Para quem não conhece, o Uki-goshi é um dos gokyo clássicos — aqueles ensinados desde os tempos de Jigoro Kano, o fundador do judô. É um golpe simples, à primeira vista: você gira o corpo, encaixa o quadril, e projeta o oponente com leveza. Mas é justamente essa leveza que o torna especial. Não é uma projeção bruta, não é um arremesso. É quase um convite: “venha comigo, e juntos tocaremos o chão”.

O nome significa algo como "quadril flutuante", e isso já dá uma pista sobre o espírito do movimento. A mecânica é simples, mas exige sincronia: com a pegada alta na gola do adversário e a mão oposta na manga, você atrai o uke (o parceiro que vai ser projetado) para si. Gira o corpo, encaixa o quadril ligeiramente à frente dele — mas não precisa cruzar completamente como em outros golpes como o o-goshi ou o harai-goshi. O contato do quadril é parcial, lateral. E então, com o desequilíbrio já criado, você faz uma alavanca sutil e projeta o adversário por sobre esse apoio mínimo.

O que me encanta no Uki-goshi é justamente isso: não é força, é momento certo. Quando bem executado, ele parece leve. É quase como se o adversário escorregasse sozinho por sobre o quadril, sem que você precisasse fazer esforço. Mas para isso acontecer, é preciso perceber o instante exato em que o outro está desequilibrado — e isso exige atenção, sensibilidade e prática.

No começo, eu tentava girar rápido demais, ou empurrava com o braço, ou encaixava o quadril fundo demais. Com o tempo, fui entendendo que o Uki-goshi não é sobre ocupar espaço, mas sobre criar um vazio para o outro cair dentro dele.

O Uki-goshi me ensinou mais do que um movimento eficaz. Ele me ensinou sobre timing, sutileza, presença. Diferente de outros golpes de quadril, que exigem um encaixe profundo, o Uki-goshi pede delicadeza. Ele exige escuta. É preciso sentir o peso do outro, o centro de gravidade, a hesitação no passo. E então, no momento certo, oferecer uma mínima superfície de apoio — o suficiente para desequilibrar e guiar.

Talvez seja por isso que me identifico tanto com esse golpe. Ele não vence pela força, mas pela compreensão do momento. Ele não se impõe, ele se oferece. Como na boa arte, ou na boa escrita, o Uki-goshi não grita: ele sussurra, mas com firmeza.

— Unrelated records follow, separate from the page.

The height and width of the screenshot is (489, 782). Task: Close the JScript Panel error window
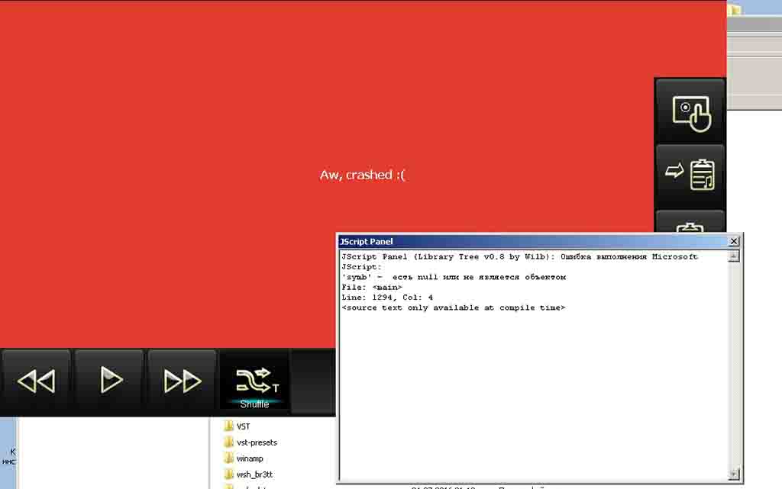734,241
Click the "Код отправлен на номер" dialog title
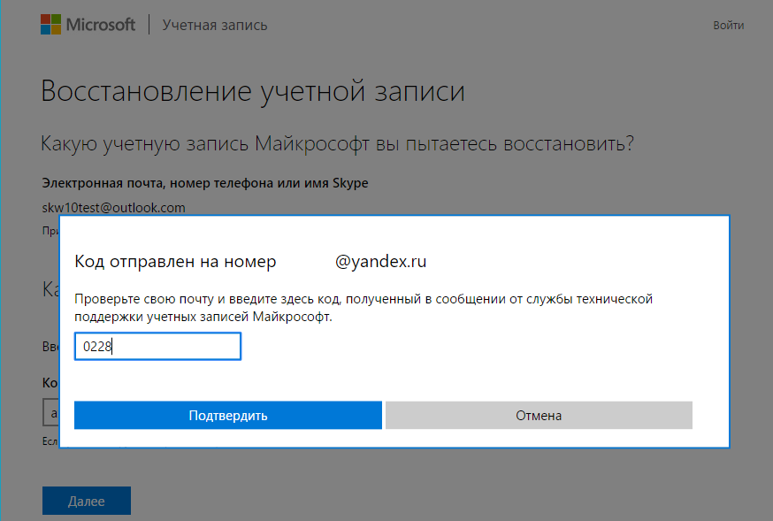This screenshot has width=773, height=521. pyautogui.click(x=175, y=262)
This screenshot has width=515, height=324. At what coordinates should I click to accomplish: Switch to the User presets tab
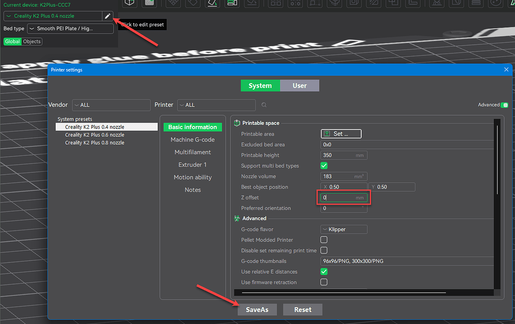click(x=300, y=85)
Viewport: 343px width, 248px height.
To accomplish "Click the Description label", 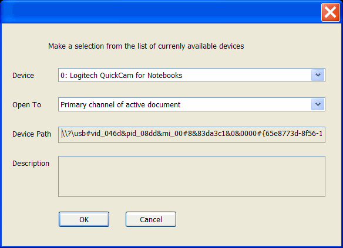I will 31,164.
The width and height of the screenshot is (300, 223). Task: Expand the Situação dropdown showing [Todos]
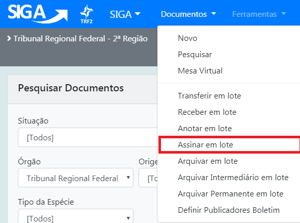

No cinema, quando penso na direção de arte de uma cena sutil, onde os objetos contam mais do que os diálogos, vejo ali algo do Uki-goshi. Um empurrão quase invisível, mas que muda o rumo da história. E na sala de aula, quando um aluno entende uma ideia difícil porque foi conduzido com cuidado, sem pressa, sem imposição — também ali vejo o espírito do Uki-goshi.

Hoje, sempre que volto ao tatame, é esse golpe que busco refinar. Mesmo depois de anos, ele continua me desafiando. Porque o Uki-goshi, como muita coisa na vida, parece simples. Mas quanto mais a gente pratica, mais percebe que a verdadeira maestria está na leveza com que se faz o essencial.

Talvez seja por isso que gosto tanto dele. O Uki-goshi me ensina que, muitas vezes, as coisas funcionam melhor quando a gente não força a barra. Que existe uma inteligência do corpo, uma escuta silenciosa do movimento do outro, e que quando isso se alinha, tudo flui. No tatame, como na vida, aprender a cair (e a fazer cair) com leveza é uma grande lição.